A Multi-Task, Multi-Modal Approach for Predicting Categorical and Dimensional Emotions
Alex-Răzvan Ispas, Théo Deschamps-Berger, Laurence Devillers
TL;DR
This work tackles speech emotion recognition by jointly predicting categorical labels and dimensional valence/arousal in spontaneous conversations. It introduces a multi-task, multi-modal architecture that fuses acoustic (HuBERT-large) and linguistic (DeBERTaV3-large) features via two cross-attention layers and learnable bridge tokens, with a Random Modality Masking strategy to balance uni- and multi-modal learning. The multi-task objective combines categorical cross-entropy with CCC-based losses for valence and arousal, leading to improved valence performance (CCC up to $0.748$) and competitive categorical accuracy (WAR ~74%). The findings demonstrate that cross-regularisation between tasks and bridge-token-based fusion significantly benefits emotion estimation, offering a robust approach for SER in naturalistic data and establishing a path for further refinements in token design and regression strategies.
Abstract
Speech emotion recognition (SER) has received a great deal of attention in recent years in the context of spontaneous conversations.

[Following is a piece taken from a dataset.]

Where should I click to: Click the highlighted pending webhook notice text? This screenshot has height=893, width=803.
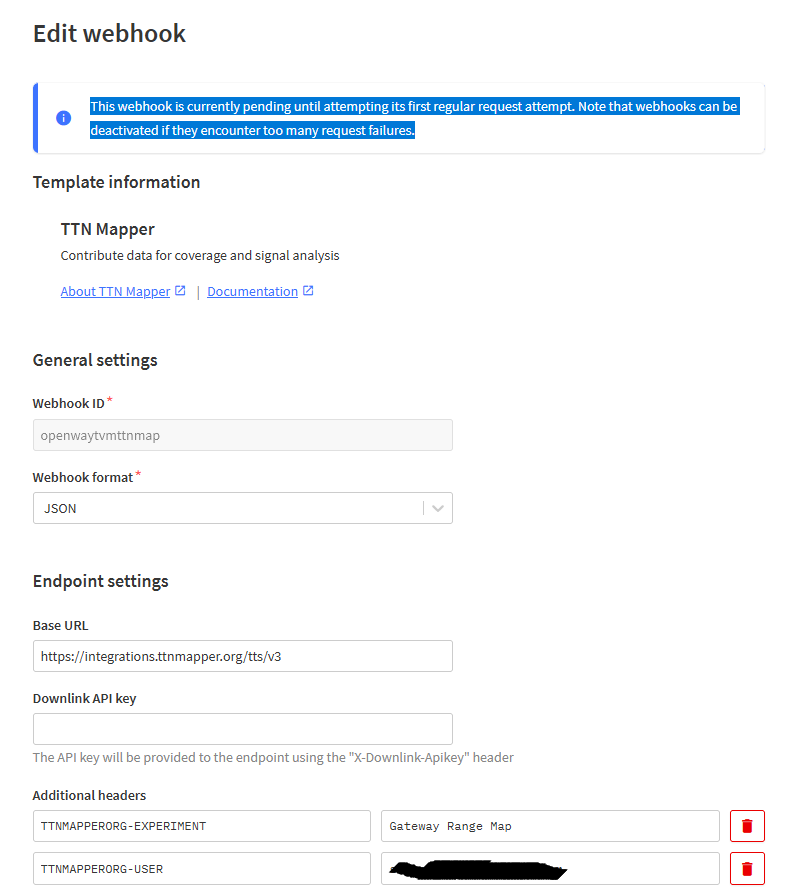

While there have been notable results on datasets like the well known corpus of naturalistic dyadic conversations, IEMOCAP, for both the case of categorical and dimensional emotions, there are few papers which try to predict both paradigms at the same time. Therefore, in this work, we aim to highlight the performance contribution of multi-task learning by proposing a multi-task, multi-modal system that predicts categorical and dimensional emotions. The results emphasise the importance of cross-regularisation between the two types of emotions. Our approach consists of a multi-task, multi-modal architecture that uses parallel feature refinement through self-attention for the feature of each modality. In order to fuse the features, our model introduces a set of learnable bridge tokens that merge the acoustic and linguistic features with the help of cross-attention. Our experiments for categorical emotions on 10-fold validation yield results comparable to the current state-of-the-art. In our configuration, our multi-task approach provides better results compared to learning each paradigm separately. On top of that, our best performing model achieves a high result for valence compared to the previous multi-task experiments.